Here's another side to it: record U.S. layoffs and retained earnings = record offshoring of jobs by U.S.-based Multinational Corporations (MNCs).
In 2009, the Fortune 500 eliminated 821,000 U.S. jobs. Let's look at how this translates into corporate profits. At @$50,000 per each job eliminated = $410 billion in "earnings" for these giant Fortune 500 companies. Out of this, the Fortune 500 companies reported a retained earnings jump of $301 billion.
Here's another set of numbers: the Commerce Dept. reports that in 2008 U.S.-based multinationals shed jobs at a rate twice that of other companies in this country. For every position they eliminated in the U.S. (according to the Commerce Dept. Bureau of Economic Analysis (BEA), Summary Estimates for Multinational Corporations), the MNCs created 1.3 lower-wage positions offshore:
http://www.bea.gov/newsreleases/international/mnc/2010/mnc2008.htm Employment in the United States by U.S. parent companies decreased 1.3 percent, to 22.9 million workers. On a comparable basis, total private-industry employment in the United States decreased 0.7 percent in 2008. The employment by U.S. parents accounted for almost one-fifth of total U.S. employment in private industries. Abroad, employment by the majority-owned foreign affiliates of U.S. MNCs increased 1.7 percent, to 10.5 million workers.

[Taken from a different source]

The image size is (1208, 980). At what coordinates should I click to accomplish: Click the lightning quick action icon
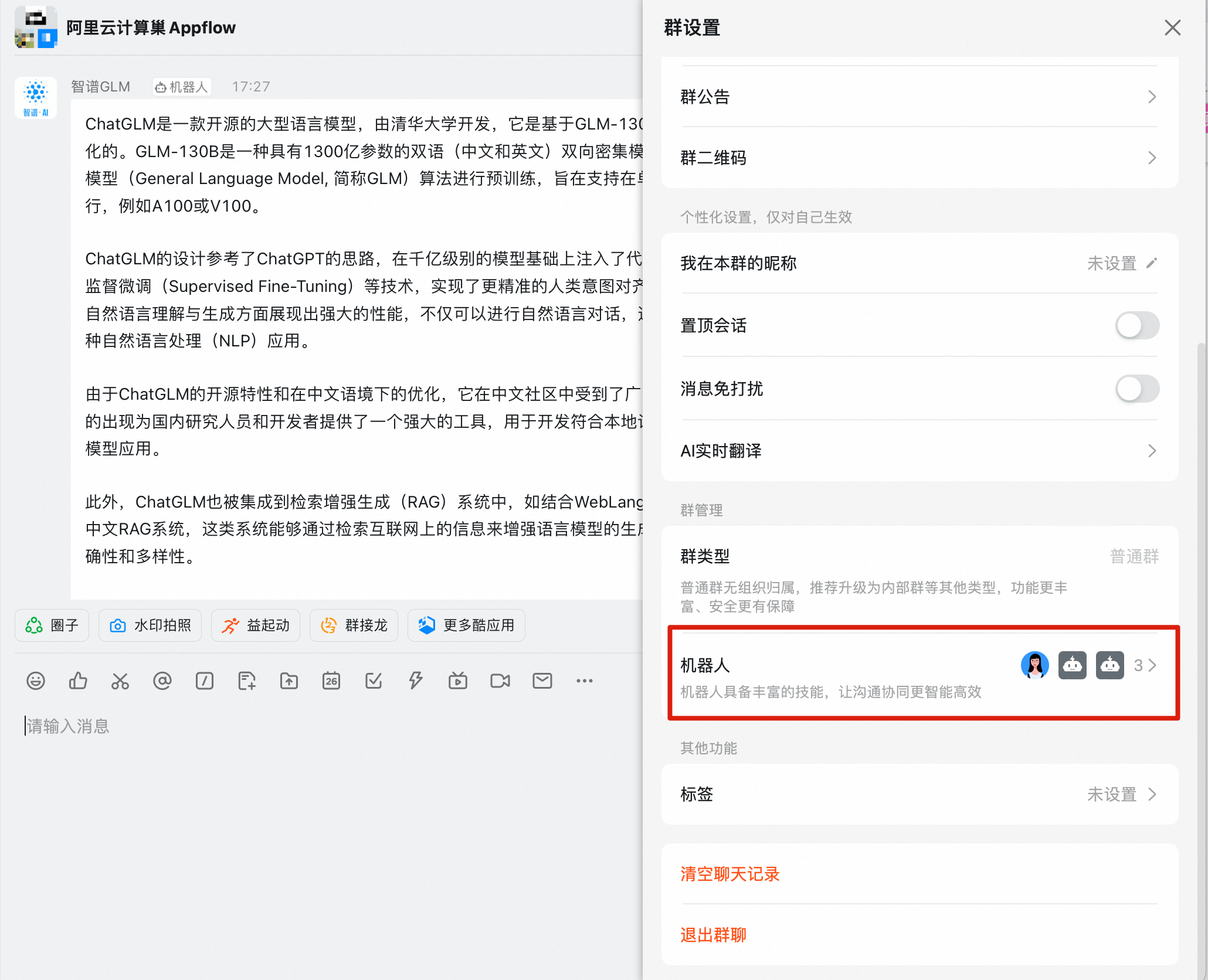coord(416,680)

That's a clear enough correlation so that even a Ph.D economist can't deny it. The shift to offshore operations by these U.S.-based companies is the principal cause of private-sector unemployment and de-industrialization in America. These corporations are taking their record retained earnings -- largely from layoffs and gov't bailouts -- and transferring them abroad. While this has been going on for three decades, now we are seeing full-fledged disinvestment in the U.S., a process subsidized by the U.S. Treasury. Why do we hear so little about how this game works? Why is there seemingly so little interest in this here at DU? Why do so many prefer to simply hate immigrants and foreign guest workers, when the unemployment and de-industrialization problems are created by CEOs of U.S.-based multinationals and a bunch of global investment bankers on Wall Street?